Die 54. nordische Ski-WM in Planica ist seit Sonntag Geschichte. Die Titelkämpfe haben zwei Wochen lang packende Wettkämpfe und spannende Entscheidungen um Gold, Silber und Bronze geboten. Neben Jubel und Freude gab es auch Enttäuschung und Ärger. Zu den Gewinnern gehören österreichische Trainer, wenn auch unter „falscher“ Flagge, zu den Verlierern die ÖSV-Adler, die nur knapp an einem „Nuller“ vorbeiflogen.

Tops:

Eva Pinkelnig: Die in dieser Saison mit sechs Siegen und 17 Weltcup-Podestplätzen so richtig ins Rampenlicht gesprungene Vorarlbergerin jubelte lauthals über Silber im Normalschanzen-Einzel sowie mit dem Frauen-Team. Im Mixed wurde es Rang vier, auf der Großschanze musste die Weltcup-Führende mit Platz sechs vorliebnehmen. Mitverantwortlich dafür waren nicht näher bezeichnete Unstimmigkeiten vor dem Schlussbewerb, die Pinkelnig zu einer überstürzten nächtlichen Abreise veranlassten und einige Fragezeichen hinterließen.

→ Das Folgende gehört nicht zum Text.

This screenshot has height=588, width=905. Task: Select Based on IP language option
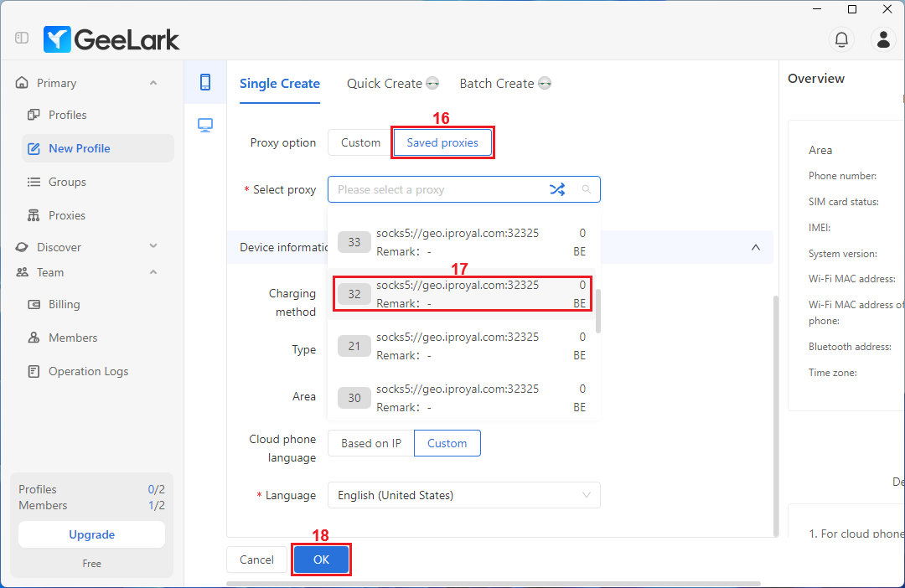[370, 443]
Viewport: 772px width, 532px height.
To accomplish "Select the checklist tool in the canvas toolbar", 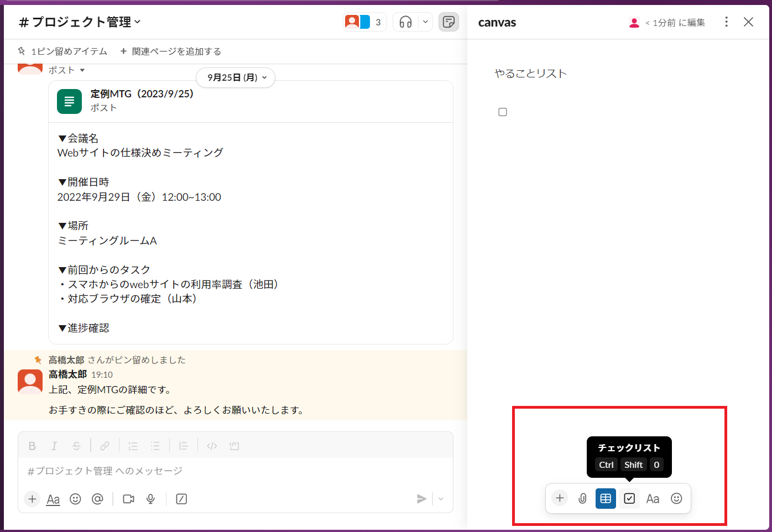I will pos(629,498).
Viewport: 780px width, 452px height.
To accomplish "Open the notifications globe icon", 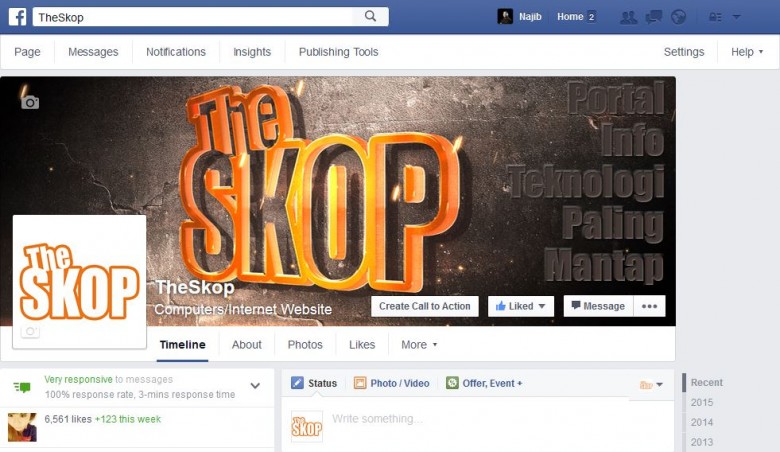I will (679, 17).
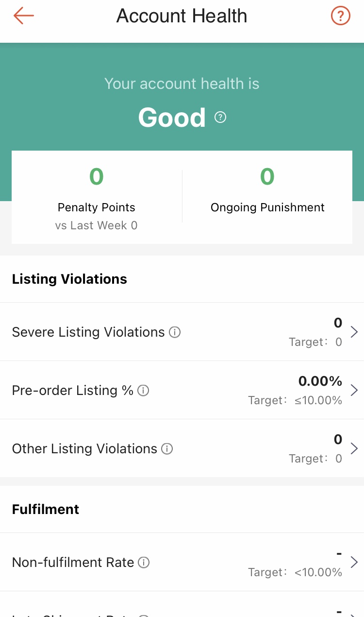Expand Non-fulfilment Rate chevron
The height and width of the screenshot is (617, 364).
point(354,562)
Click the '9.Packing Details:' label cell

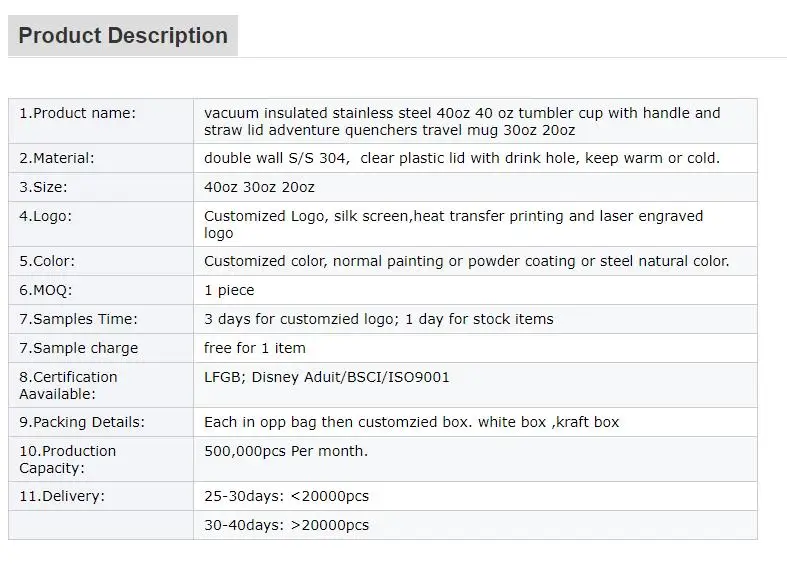pyautogui.click(x=82, y=422)
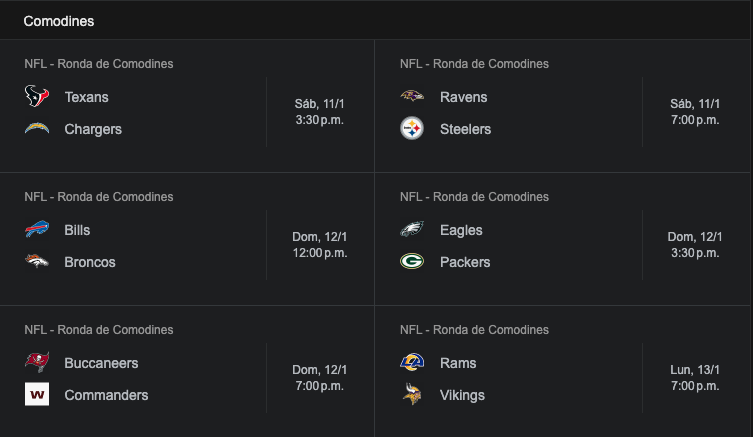
Task: Select Rams vs Vikings date Lun 13/1
Action: (695, 370)
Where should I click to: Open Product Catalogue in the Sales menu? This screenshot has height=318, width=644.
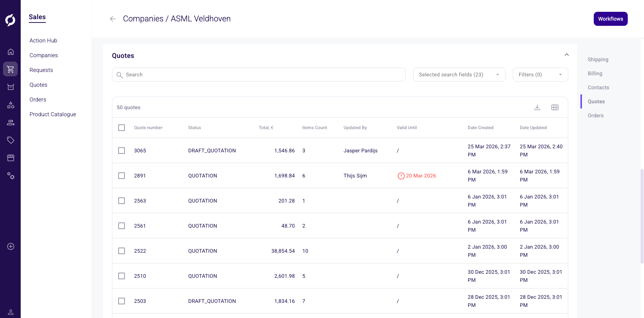click(53, 114)
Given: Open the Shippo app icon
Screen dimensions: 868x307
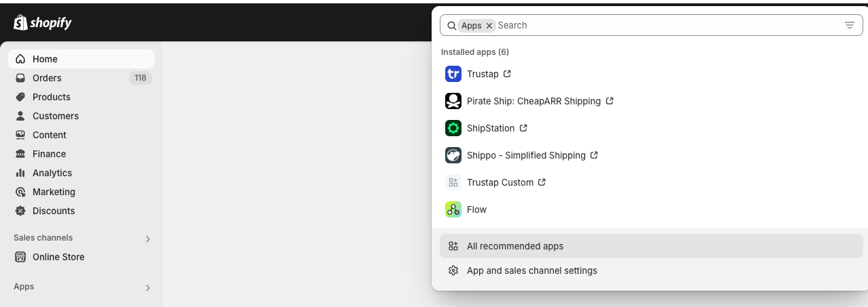Looking at the screenshot, I should click(453, 155).
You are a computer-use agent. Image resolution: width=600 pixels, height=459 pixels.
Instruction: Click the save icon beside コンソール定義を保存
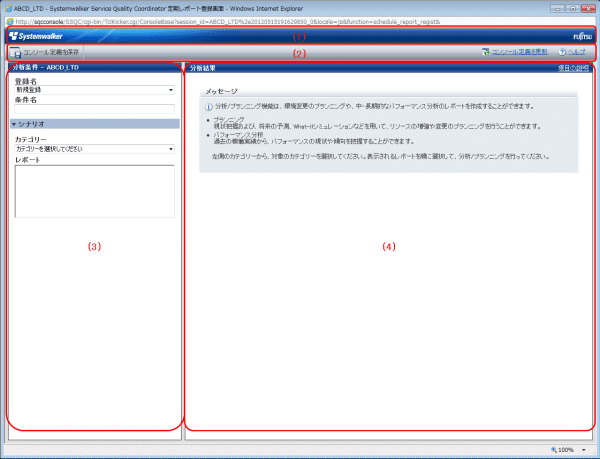[14, 51]
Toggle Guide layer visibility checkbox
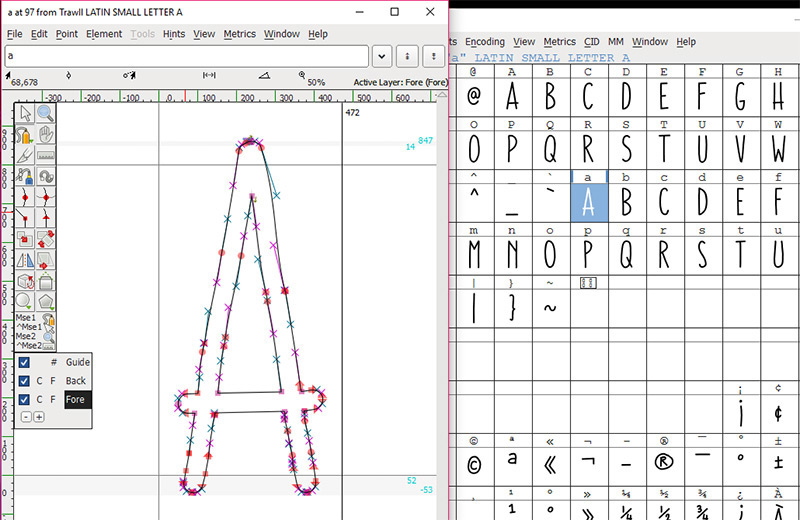 coord(24,362)
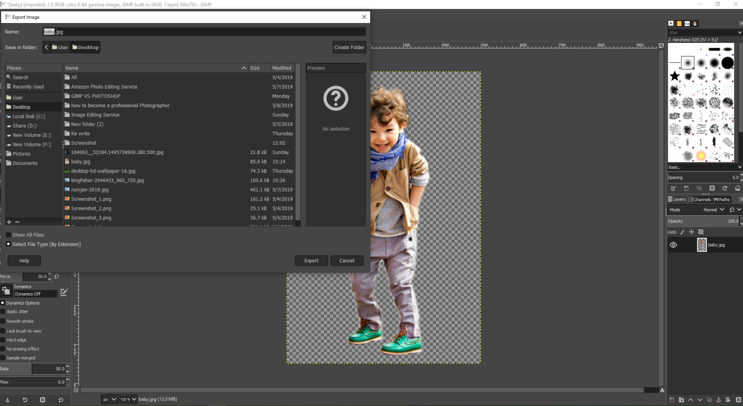This screenshot has width=743, height=406.
Task: Click the edit dynamics pencil icon
Action: point(63,293)
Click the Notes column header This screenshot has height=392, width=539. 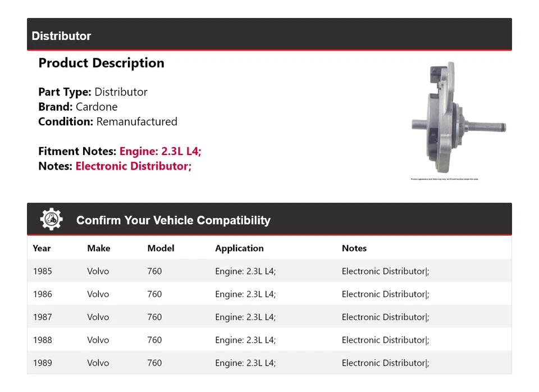pos(354,248)
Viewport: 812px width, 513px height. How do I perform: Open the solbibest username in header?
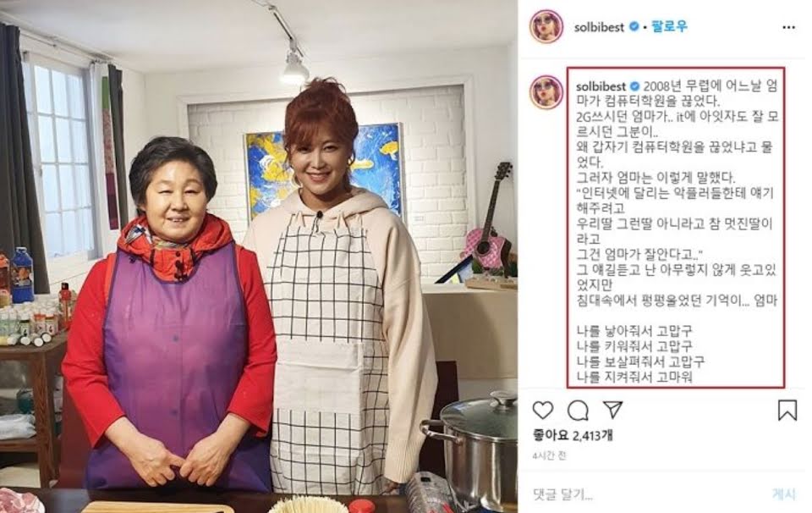point(599,27)
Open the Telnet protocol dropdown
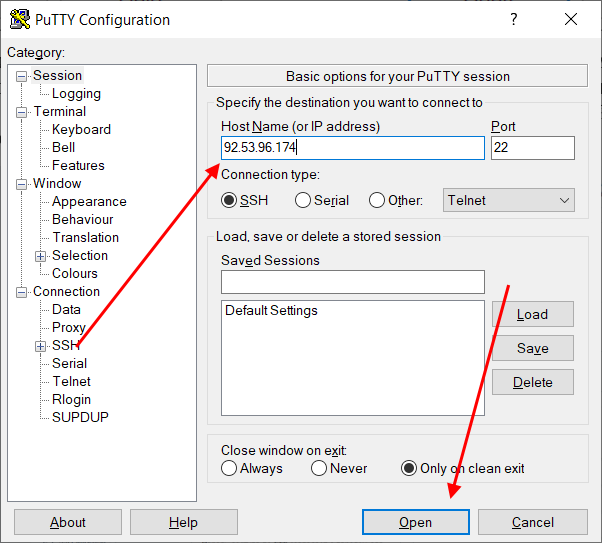This screenshot has height=543, width=602. [x=509, y=200]
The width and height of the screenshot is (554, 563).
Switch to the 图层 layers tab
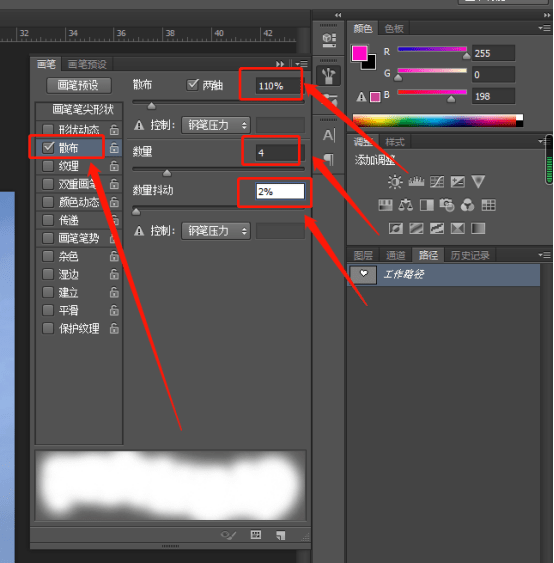click(x=363, y=255)
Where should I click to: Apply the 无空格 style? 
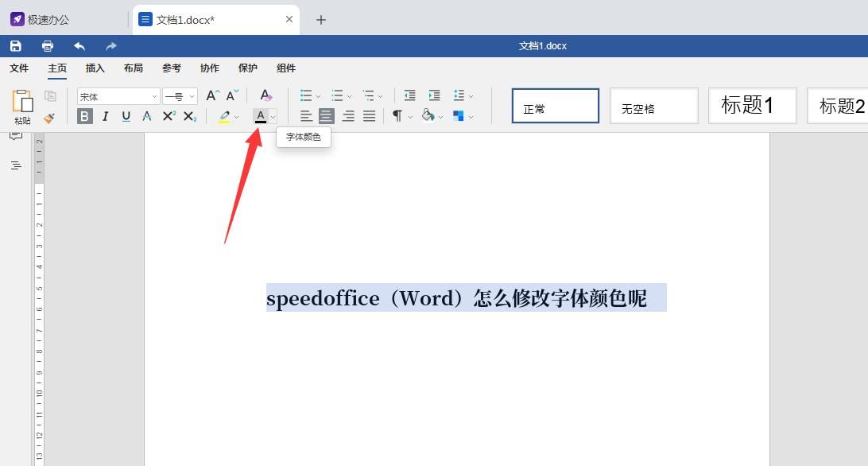(x=653, y=105)
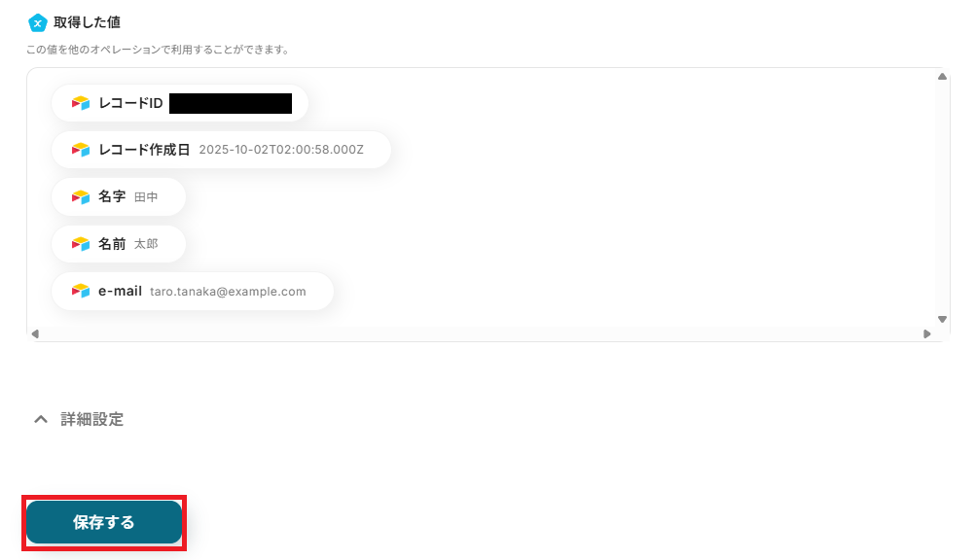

Johannes Lamparter: Der Tiroler Kombinierer verpasste zwar die angestrebte Titelverteidigung. Mit Bronze im Großschanzen-Einzel und zwei weiteren dritten Rängen mit dem Team und im Mixed war der 21-Jährige aber wieder sehr erfolgreich.

Gemischte Bilanz nach WM in Planica

Die nordischen Skiweltmeisterschaften in Planica sind für Österreich mit einer gemischten Bilanz zu Ende gegangen. Sieben Medaillen in Silber und Bronze stehen keiner Goldmedaille gegenüber. Besonders die Skispringer blieben hinter den Erwartungen.

Newcomer: Einige Youngsters sorgten unbeeindruckt von der großen WM-Bühne für Glanzlichter. International allen voran Alexandria Loutitt. Die 19-jährige kanadische Skispringerin machte es wie Johannes Lamparter 2021, indem sie Junioren-WM-Gold den WM-Großschanzen-Titel folgen ließ. Im ÖSV-Lager zeigten zwei WM-Debütanten auf. Die 18-jährige Skispringerin Julia Mühlbacher brillierte sowohl auf der Schanze als auch bei Interviews mit ihrer unbekümmerten Art und reiste mit Team-Silber ab. Der 21-jährige Kombinierer Stefan Rettenegger holte Mixed- und Team-Bronze sowie im Einzel die Ränge sieben und fünf.

Nordische Kombination: Die um ihre olympische Zukunft kämpfende Disziplin machte mit spannenden Entscheidungen für sich Werbung. Zudem gingen in der zweiten Frauen-Entscheidung der WM-Geschichte die Medaillen an drei Länder, 2021 in Oberstdorf hatte es einen norwegischen Triple-Sieg gegeben. Die Anzahl der teilnehmenden Nationen mit nur acht Teams im Mixed als Minuspunkt bleibt aber dringend ausbaufähig.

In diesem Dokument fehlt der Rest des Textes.